## Supplied passage

| addMissing {SimDesign} | R Documentation |
Add missing values to a vector given a MCAR, MAR, or MNAR scheme
Description
Given an input vector, replace elements of this vector with missing values according to some scheme.
Default method replaces input values with a MCAR scheme (where on average 10% of the values will be
replaced with NAs). MAR and MNAR are supported by replacing the default FUN argument.
Usage
addMissing(y, fun = function(y, rate = 0.1, ...) rep(rate, length(y)), ...)
Arguments
y |
an input vector that should contain missing data in the form of |
fun |
a user defined function indicating the missing data mechanism for each element in |
... |
additional arguments to be passed to |
Details
Given an input vector y, and other relevant variables inside (X) and outside (Z) the data-set, the three types of missingness are:
- MCAR
Missing completely at random (MCAR). This is realized by randomly sampling the values of the input vector (y) irrespective of the possible values in X and Z. Therefore missing values are randomly sampled and do not depend on any data characteristics and are truly random
- MAR
Missing at random (MAR). This is realized when values in the dataset (X) predict the missing data mechanism in y; conceptually this is equivalent to
P(y = NA | X). This requires the user to define a custom missing data function- MNAR
Missing not at random (MNAR). This is similar to MAR except that the missing mechanism comes from the value of y itself or from variables outside the working dataset; conceptually this is equivalent to
P(y = NA | X, Z, y). This requires the user to define a custom missing data function
Value
the input vector y with the sampled NA values
(according to the FUN scheme)
Author(s)
Phil Chalmers rphilip.chalmers@gmail.com
References
Chalmers, R. P., & Adkins, M. C. (2020). Writing Effective and Reliable Monte Carlo Simulations
with the SimDesign Package. The Quantitative Methods for Psychology, 16(4), 248-280.

## Instructions for the task
Revise the addMissing documentation starting with "Phil Chalmers rphilip.chalmers@gmail.com" and going on through "Psychology, 16(4), 248-280.", putting "stochastic" in place of "Monte Carlo". The data that comes next has no connection to the addMissing documentation.

## Extracted records
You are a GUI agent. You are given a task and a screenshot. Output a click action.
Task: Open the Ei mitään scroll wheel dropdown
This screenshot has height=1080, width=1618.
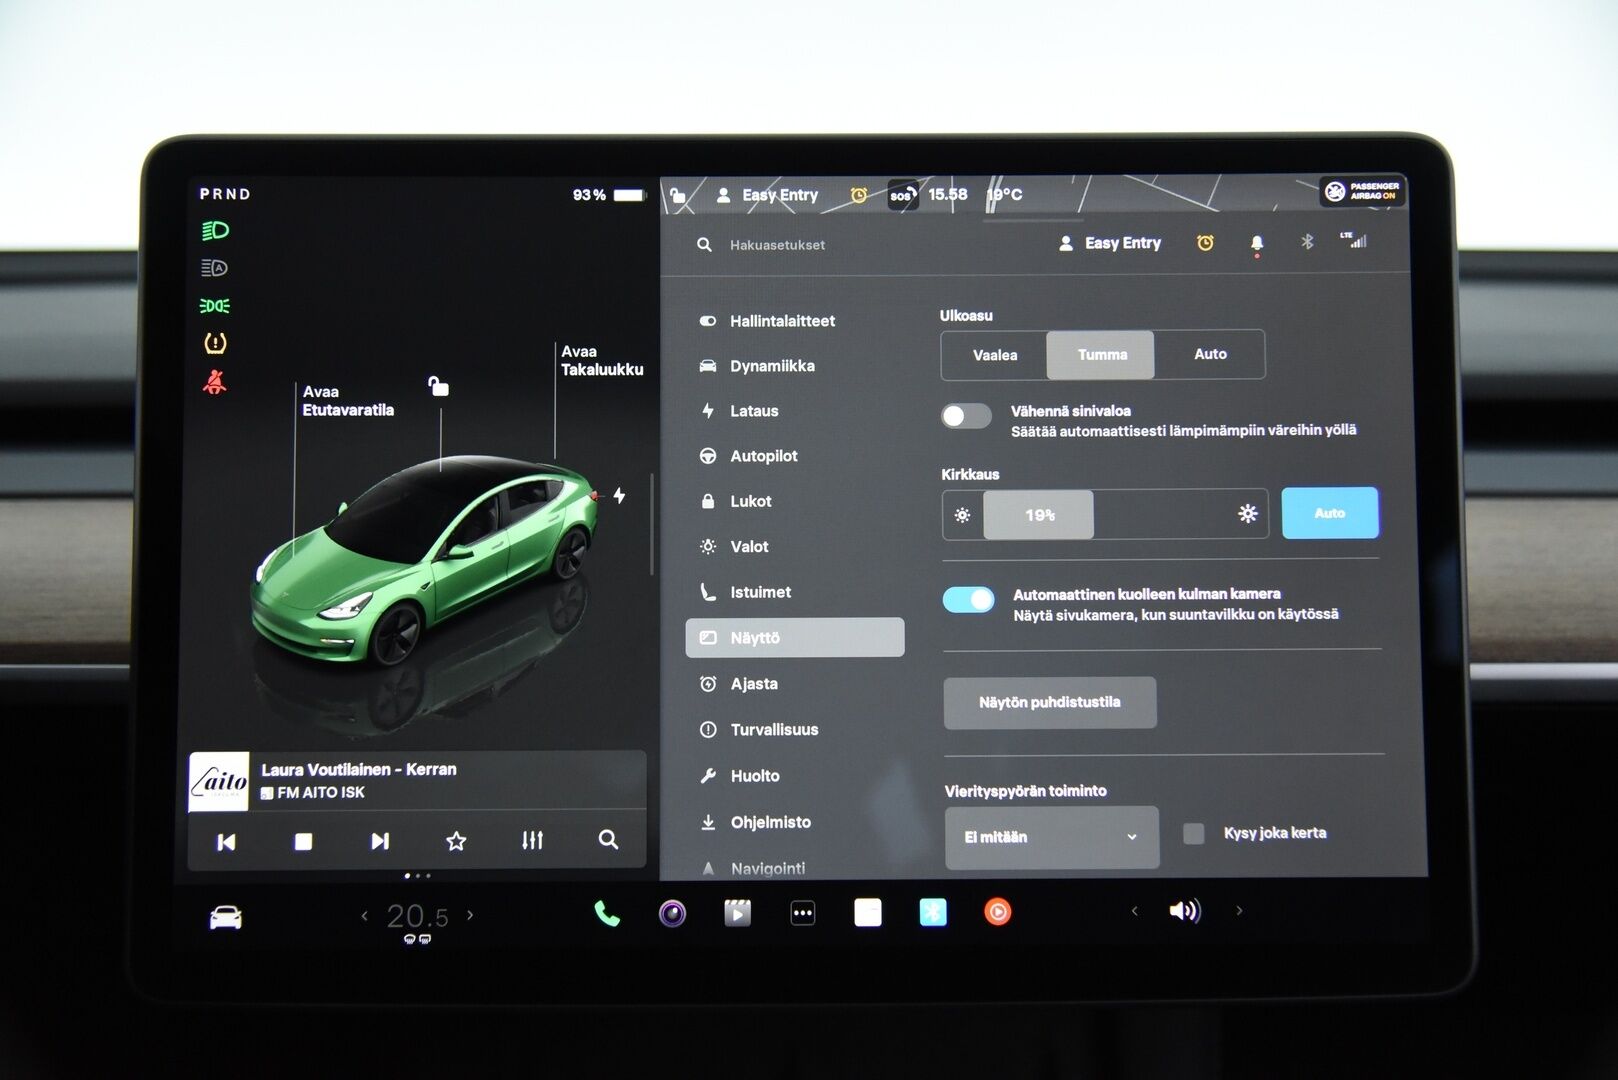coord(1051,837)
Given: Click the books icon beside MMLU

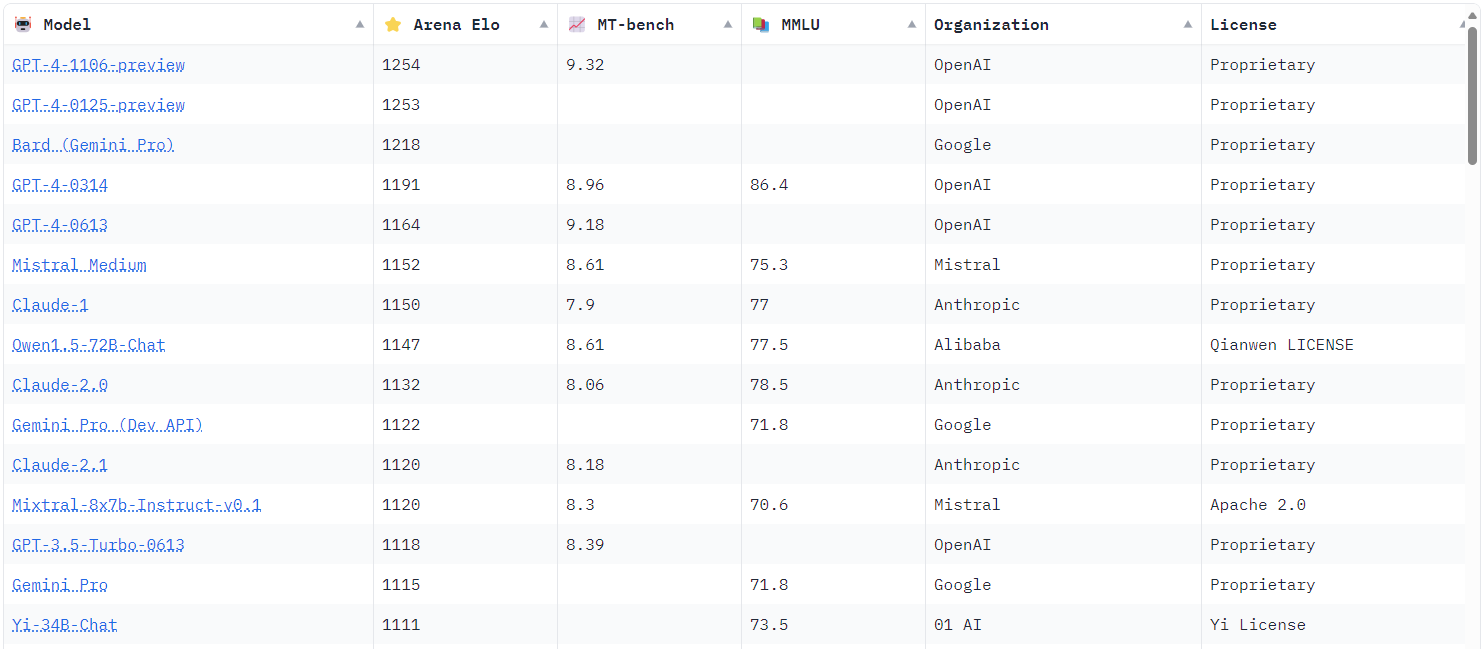Looking at the screenshot, I should (x=761, y=25).
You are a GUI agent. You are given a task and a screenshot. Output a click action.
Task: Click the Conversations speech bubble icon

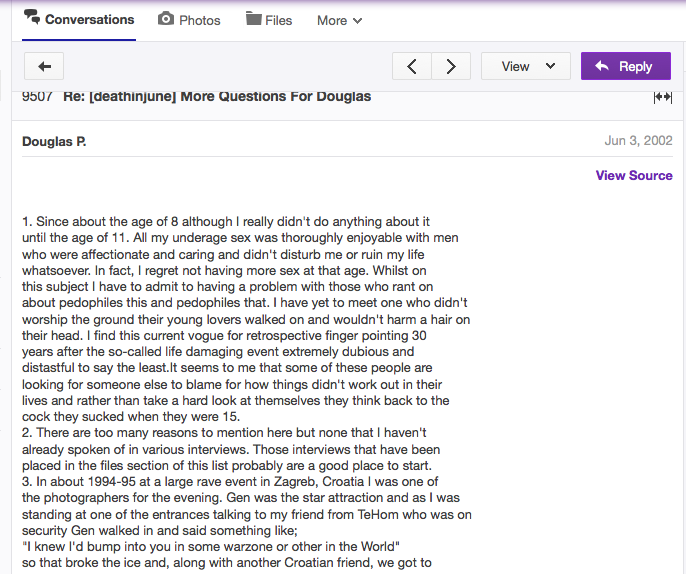pyautogui.click(x=32, y=18)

## Reply to the task
Phil Chalmers rphilip.chalmers@gmail.com
References
Chalmers, R. P., & Adkins, M. C. (2020). Writing Effective and Reliable stochastic Simulations
with the SimDesign Package. The Quantitative Methods for Psychology, 16(4), 248-280.